Monday, 24 June 2024

Exploring ML Explainability in SAP HANA PAL – Classification and Regression

1. Introduction


In this blog post, we will delve into the concept of Machine Learning (ML) Explainability in SAP HANA Predictive Analysis Library (PAL) and showcase how HANA PAL has seamlessly integrated this feature into various classification and regression algorithms, providing an effective tool for understanding predictive modeling. ML explainability are integral to achieving SAP's ethical AI goals, ensuring fairness, transparency, and trustworthiness in AI systems.

Upon completing this article, your key takeaways will be:

  • An understanding of the concept of ML Explainability.
  • How to utilize HANA PAL for ML Explainability in classification and regression tasks.
  • Hands-on experience with Python Machine Learning Client for SAP HANA (hana-ml) through an example.

Please note that ML explainability in HANA PAL is not just confined to classification and regression tasks but also extends to time series analysis. We will explore these topics in the following blog post. Stay tuned!

2. ML Explainability


ML Explainability, often intertwined with the concepts of transparency and interpretability, refers to the ability to understand and explain the predictions and decisions made by ML models. It aims to clarify which key features or patterns in the data contribute to specific outcomes.
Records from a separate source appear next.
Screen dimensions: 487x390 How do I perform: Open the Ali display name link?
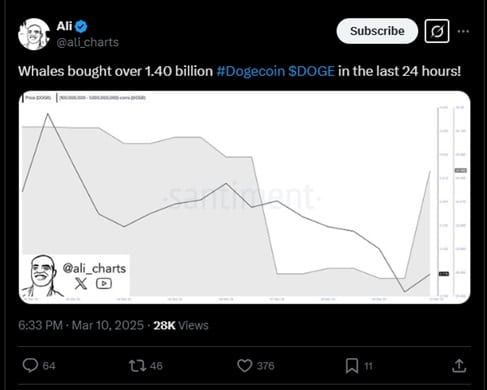tap(64, 26)
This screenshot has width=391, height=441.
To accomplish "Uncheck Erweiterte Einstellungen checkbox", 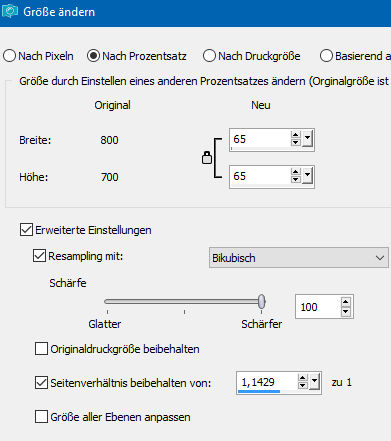I will click(x=26, y=230).
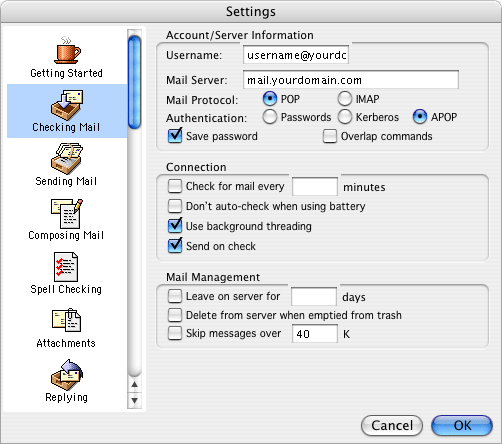Click the sidebar scroll down arrow

(x=135, y=400)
The necessity for explainability escalates with AI's expanding role in critical sectors of society, where obscure decision-making processes can have significant ramifications. It is essential for fostering trust, advocating fairness, and complying with regulatory standards.

The field of ML explainability is rapidly evolving as researchers in both academia and industry strive to make AI smarter and more reliable. Currently, several techniques are widely employed to enhance the comprehensibility of ML models. These methods are generally divided into two categories: global and local.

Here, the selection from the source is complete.